La leçon de Gauguin à Sérusier au Bois d’Amour

Été 1888, Paul Sérusier est à Pont-Aven. Son objectif : échanger avec Paul Gauguin. Il faut dire que ça bouillonne côté peinture dans la petite bourgade du Finistère. Paul Sérusier quitte donc Paris (et ses amis de l’académie Julian) pour s’installer le temps d’un été à la pension Gloanec.

Gauguin promulgue des conseils au jeune Sérusier lors d’une balade – direction le Bois d’Amour, en bordure de rivière.

“Comment voyez-vous cet arbre ? Il est vert ? Mettez donc du vert, le plus beau vert de votre palette.

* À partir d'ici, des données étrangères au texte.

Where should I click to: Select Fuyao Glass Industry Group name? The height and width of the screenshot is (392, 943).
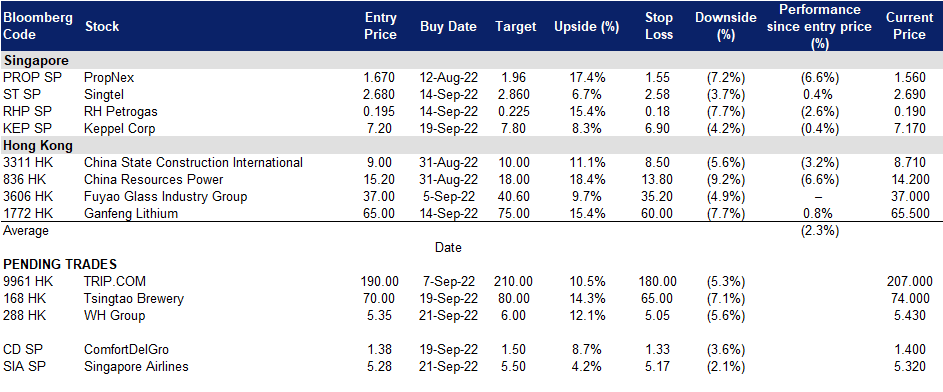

Et ceux-ci sont jaunes…Et bien mettez du jaune. Et cette ombre, plutôt bleue ? Ne craignez pas de la peindre aussi bleue que possible. Ces feuilles sont rouges ? Mettez du vermillon.”

Peindre ce que l’on ressent devant une scène et moins le réel. Le résultat de cette “leçon” est une peinture sur un panneau de peuplier, d’à peine la taille d’un A4.

Le Talisman – Paul Sérusier sur les conseils de Paul Gauguin

A ce moment, ni l’un ni l’autre ne se doutent de l’importance de ce paysage et de ses couleurs posées sur le support.Car de retour à Paris à la fin de l’été, Paul Sérusier s’empresse de raconter à ses compères de l’académie Julian sa rencontre et ses échanges avec Paul Gauguin. Ils décident de baptiser la peinture “le Talisman” et annoncent la création d’un nouveau mouvement les Nabis. Exit la peinture académique ! Les Nabis (qui signifie prophète en hébreu) se questionnent autant sur de grandes théories d’art, que sur l’ésotérisme, l’occultisme et le symbolisme. Pour eux, l’art est une religion. Nous vous en parlerons plus précisément dans un prochain article.

En attendant, on ne peut que vous conseiller de faire la balade du Bois d’Amour, un siècle plus tard – le lieu est magique, hors du temps. Si vous souhaitez admirer le Talisman, il faudra quitter la Bretagne pour la capitale, le musée d’Orsay.